---------- DATASET EXTRACT ----------
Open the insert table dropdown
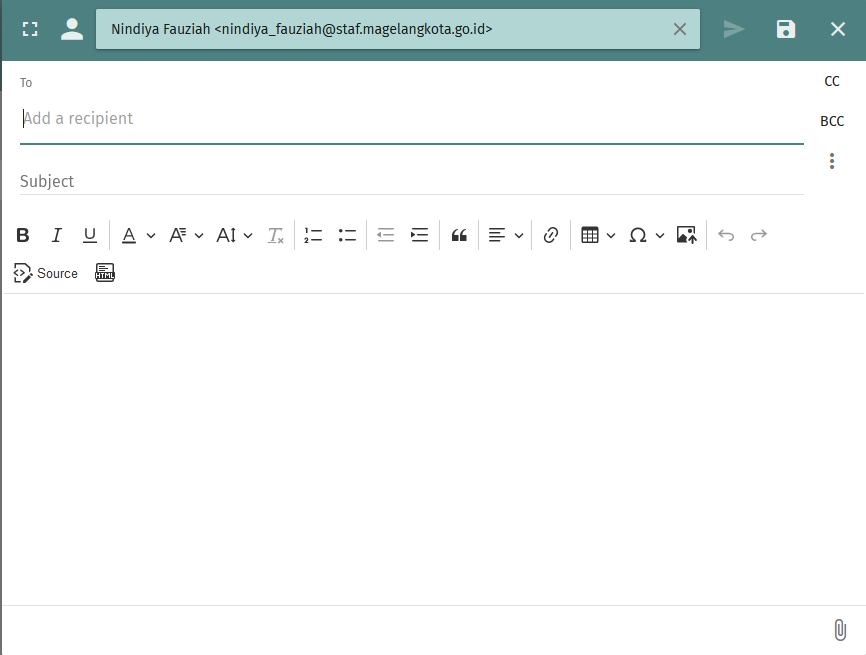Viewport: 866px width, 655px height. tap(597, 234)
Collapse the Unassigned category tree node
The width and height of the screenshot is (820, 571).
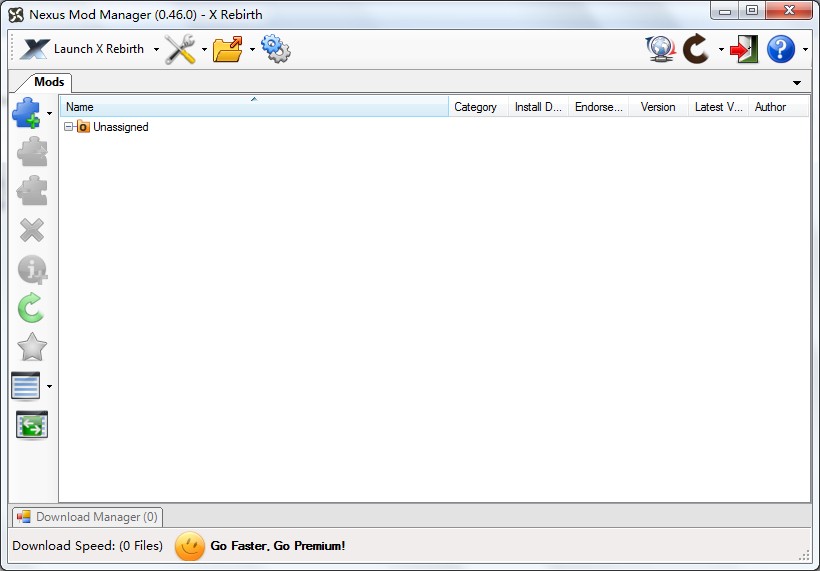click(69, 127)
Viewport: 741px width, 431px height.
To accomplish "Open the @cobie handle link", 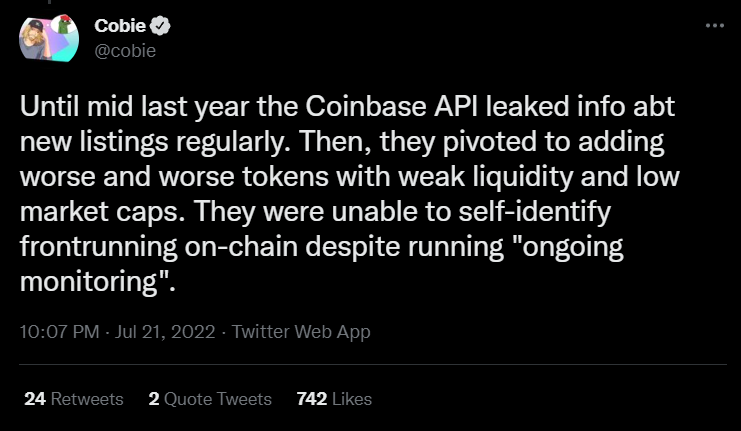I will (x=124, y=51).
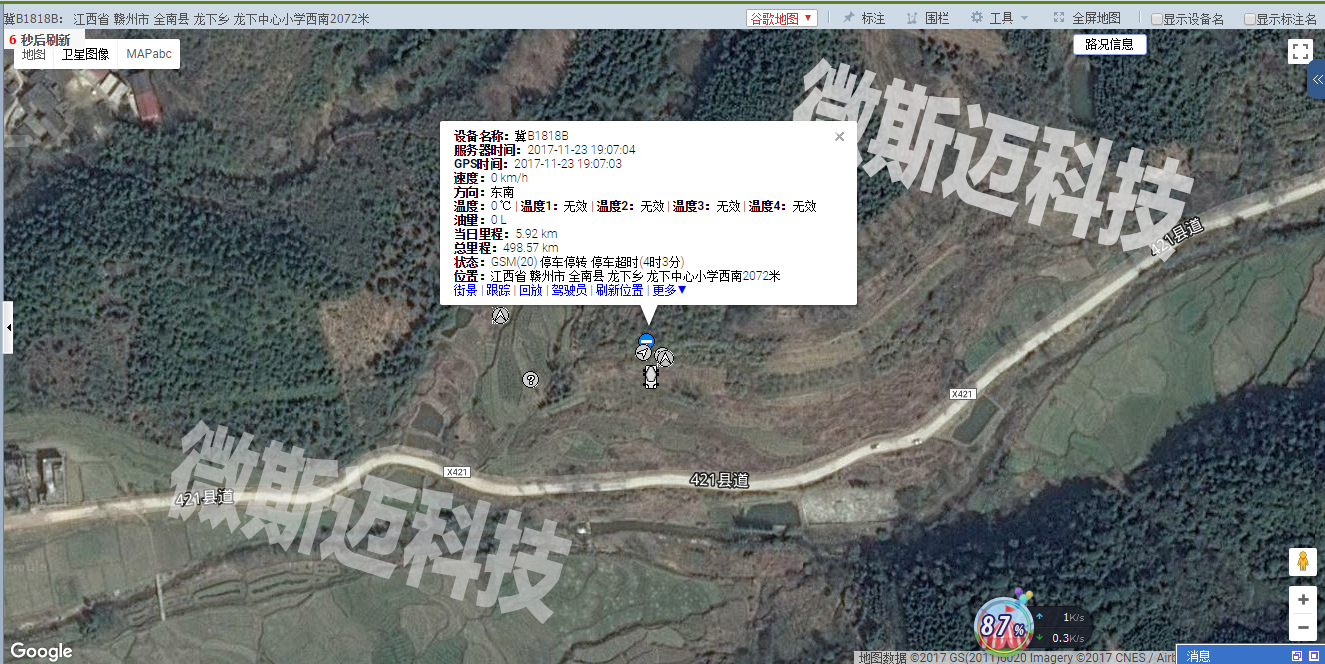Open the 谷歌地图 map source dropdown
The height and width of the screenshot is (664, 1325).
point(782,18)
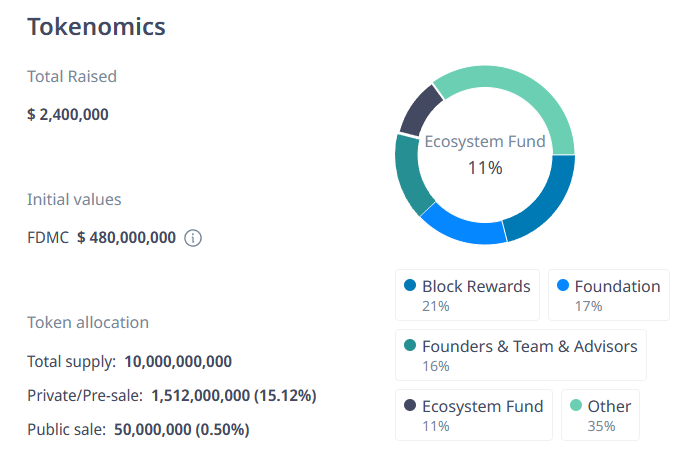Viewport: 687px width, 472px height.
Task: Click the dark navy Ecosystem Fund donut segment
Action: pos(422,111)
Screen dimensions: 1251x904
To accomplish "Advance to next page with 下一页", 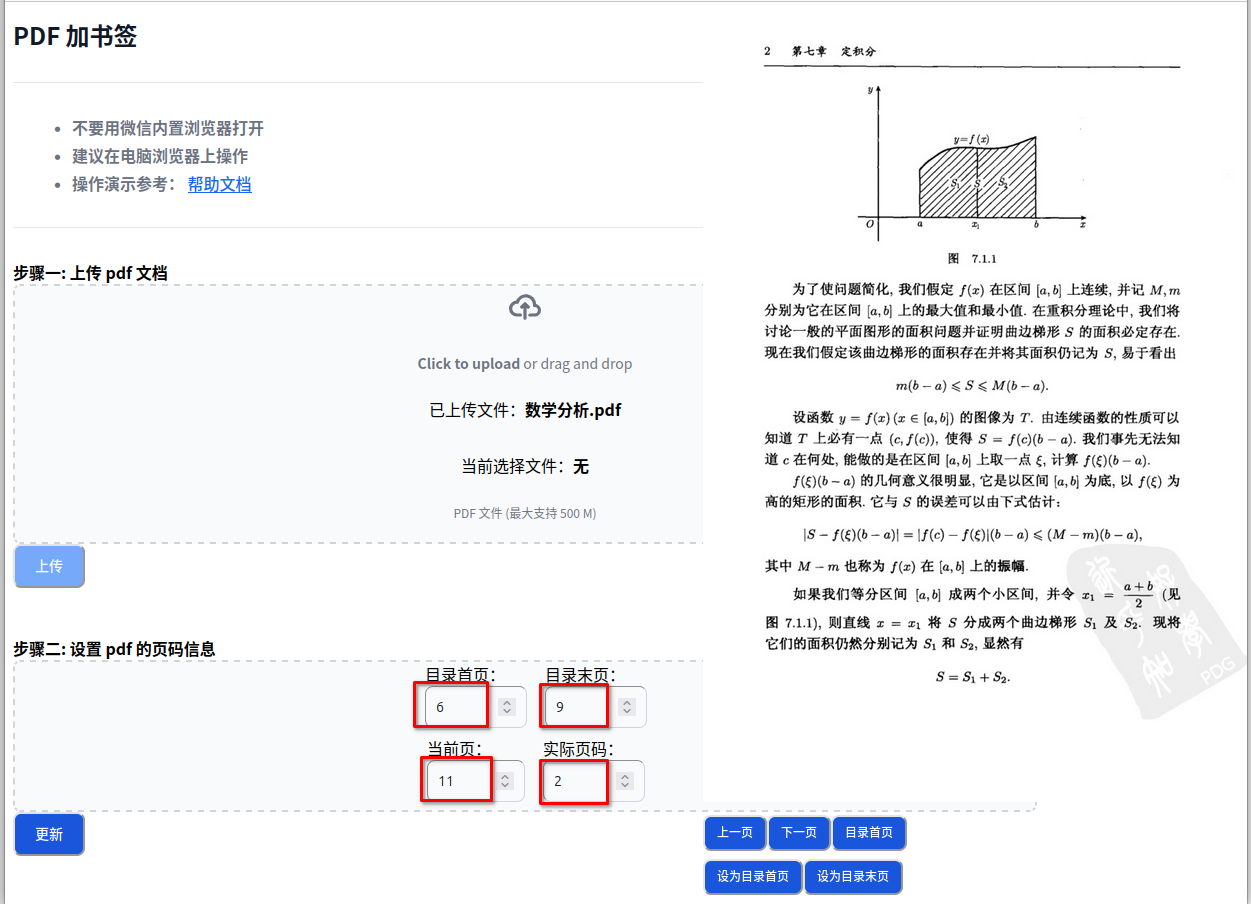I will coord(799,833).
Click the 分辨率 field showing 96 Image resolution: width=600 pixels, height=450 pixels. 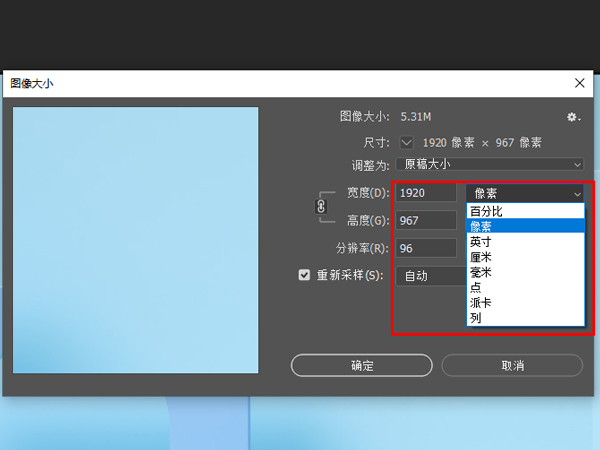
----------
* THE EXERCISE
Set out as a numbered list the part of the entries that opens with the line containing "Collapse the Unassigned category tree node" and closes with the line containing "click(69, 127)", omitting any blank lines. Exclude the pictures from the list.

* SOLUTION TO THIS PROBLEM
1. Collapse the Unassigned category tree node
2. The width and height of the screenshot is (820, 571).
3. click(69, 127)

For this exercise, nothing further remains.